Now that we have defined our computation, we can evaluate it to form a concrete time-series. We use evaluate, and here we pass in a time range that covers all our input-data.

By evaluating both returns and std_50 in the same call, note that we do not duplicate work. (See Advanced evaluation for further discussion on this.)

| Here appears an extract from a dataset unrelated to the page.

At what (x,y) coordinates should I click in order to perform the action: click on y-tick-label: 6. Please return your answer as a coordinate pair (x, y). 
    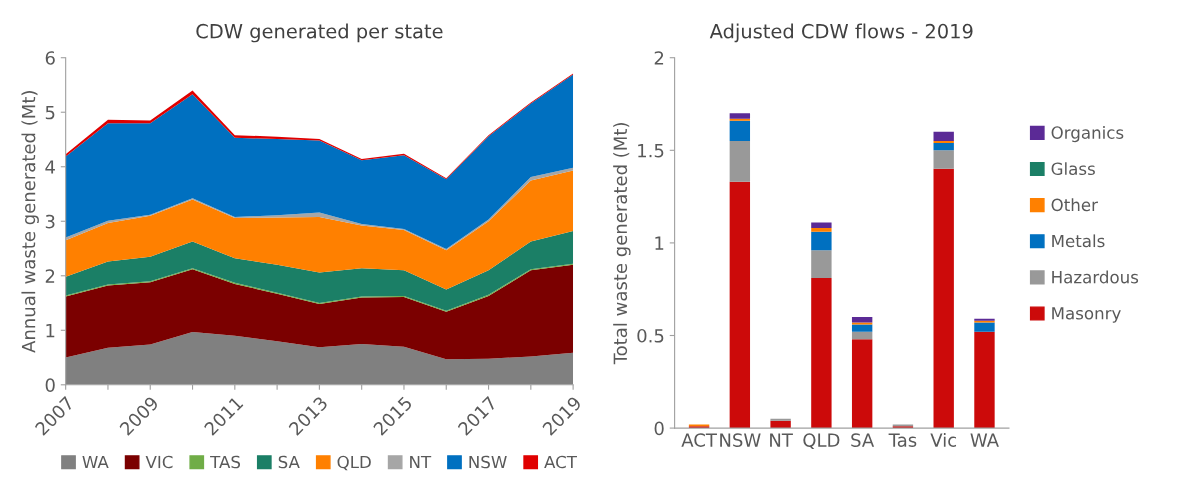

returns_block, std_50_block = evaluate([returns, std_50], DateTime(2000), DateTime(2003))

plot(returns_block; alpha=0.5, label="returns")
plot!(std_50_block; label="50 day std")

Other sources

The example so far has used a source node that simply wraps data that is already held in memory. More interesting cases are nodes that read or generate their data only when evaluated.

Here we use Base.rand to generate a stream of random numbers. It produces a value whenever its argument ticks — in this case, iterdates will tick once a day at midnight.[2]

It is good practice to consider this time to always be in UTC.

x = rand(iterdates())
plot(evaluate(x, DateTime(2001), DateTime(2003)); label="[2001, 2003)")
plot!(evaluate(x, DateTime(2001), DateTime(2002)); label="[2001, 2002)")

There are a couple of interesting things to note here:

  1. We can generate more data by evaluating over a longer range.
  2. So long as we start at the same time, we get exactly the same random numbers.

This second property is a general property of node evaluation — repeated evaluation should always give the same answer.

Finally, we show the correlation for two random numbers over an expanding window. As expected, it converges towards zero as more data is observed:

y = rand(iterdates())
correlation = cor(x, y)
plot(evaluate(correlation, DateTime(2001), DateTime(2002)); label="correlation")

Information on other source nodes included with TimeDag is available in Sources. If you wish to create your own source nodes, e.g. to read data directly from a database table, refer to Creating sources.

  • 1A Block is compatible with Tables.jl, which means that it can be easily converted to a DataFrame or similar.
  • 2Note that TimeDag's time axis doesn't include timezone information.